It should be noted that, by the method, whether the treatment process meets the preset requirement can be monitored, so that the current treatment position and the position of the treated position, the treatment time of which is lower than the treatment time corresponding to the relevant treatment state, are displayed according to the preset, and the user is prompted to perform physiotherapy compensation.

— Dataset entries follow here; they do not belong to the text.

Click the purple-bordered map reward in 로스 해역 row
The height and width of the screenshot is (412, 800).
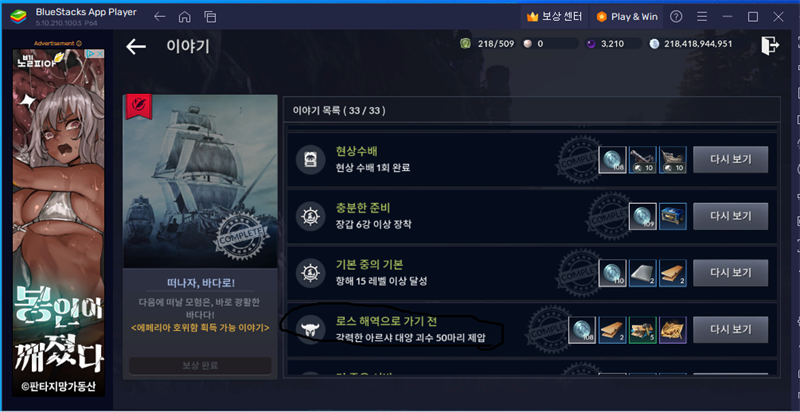pos(672,330)
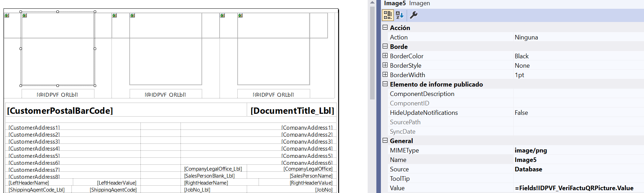The image size is (644, 193).
Task: Expand the BorderStyle property
Action: pyautogui.click(x=385, y=65)
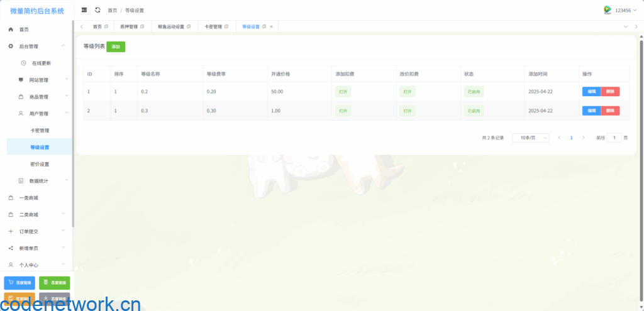This screenshot has height=311, width=644.
Task: Click 删除 button for row ID 2
Action: point(610,111)
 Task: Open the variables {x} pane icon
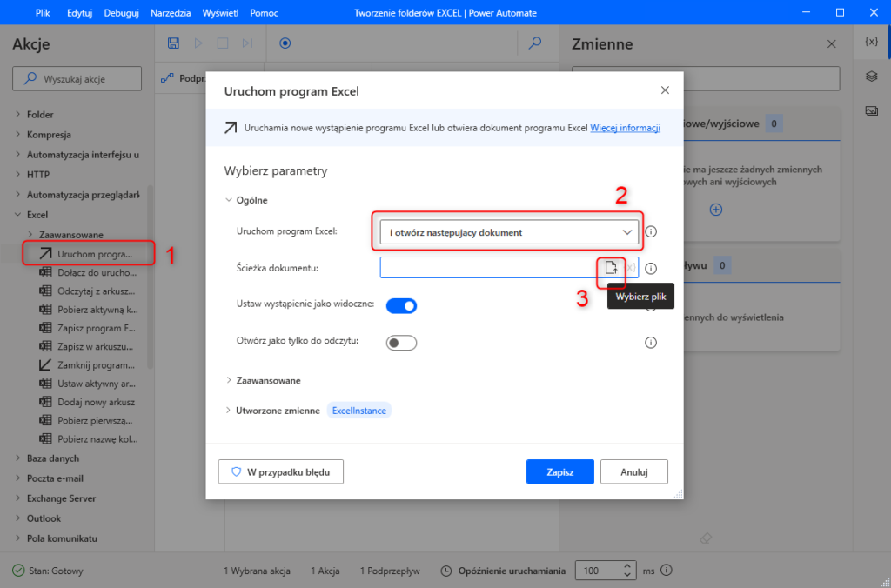pos(870,42)
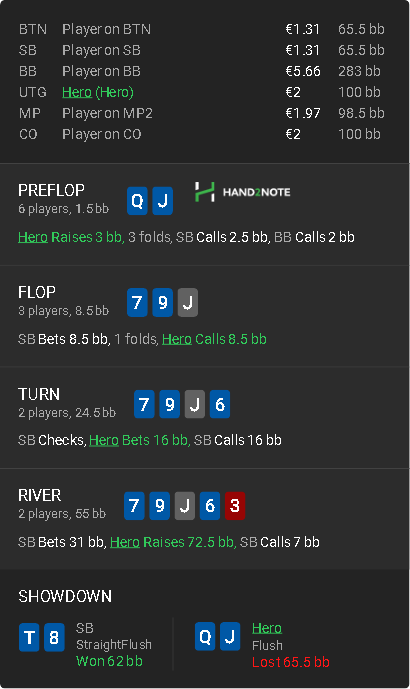Click the Lost 65.5 bb result text
Screen dimensions: 410x689
(291, 662)
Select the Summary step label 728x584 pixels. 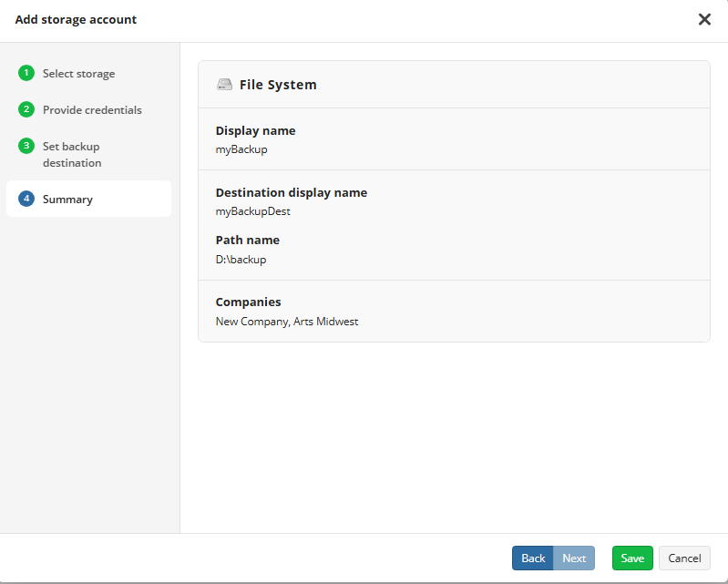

As shown in fig. 4, the second aspect of the present invention provides a bio-compensation physiotherapy system 4, which includes a memory 41 and a processor 62, wherein the memory 41 includes a bio-compensation physiotherapy method program, and when the bio-compensation physiotherapy method program is executed by the processor 62, the following steps are implemented:
Acquiring historical image data information of the physiotherapy part in the treatment process, constructing a time stamp, and constructing sample data based on a time sequence by combining the time stamp and the historical image data information of the physiotherapy part in the treatment process;
constructing a database, introducing an attention mechanism to process sample data, obtaining processed sample data, and inputting the processed sample data into the database for storage;
acquiring sample data information in the physiotherapy process through a database, and processing the sample data information through a Markov chain to acquire a treatment state transition prediction model;
and acquiring physiotherapy image data information in the physiotherapy process within the preset time, and generating compensation parameters of the physiotherapy instrument according to the physiotherapy image data information in the physiotherapy process within the preset time and the treatment state transition prediction model.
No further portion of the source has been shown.